EXERCISE GOAL: Each line of the listing where "width" appears should be reported.

RAW DATA:
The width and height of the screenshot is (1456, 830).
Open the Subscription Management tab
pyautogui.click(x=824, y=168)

---

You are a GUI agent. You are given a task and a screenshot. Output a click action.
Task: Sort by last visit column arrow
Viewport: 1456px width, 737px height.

SOLUTION TO THE PROBLEM:
The width and height of the screenshot is (1456, 830).
Viewport: 1456px width, 737px height.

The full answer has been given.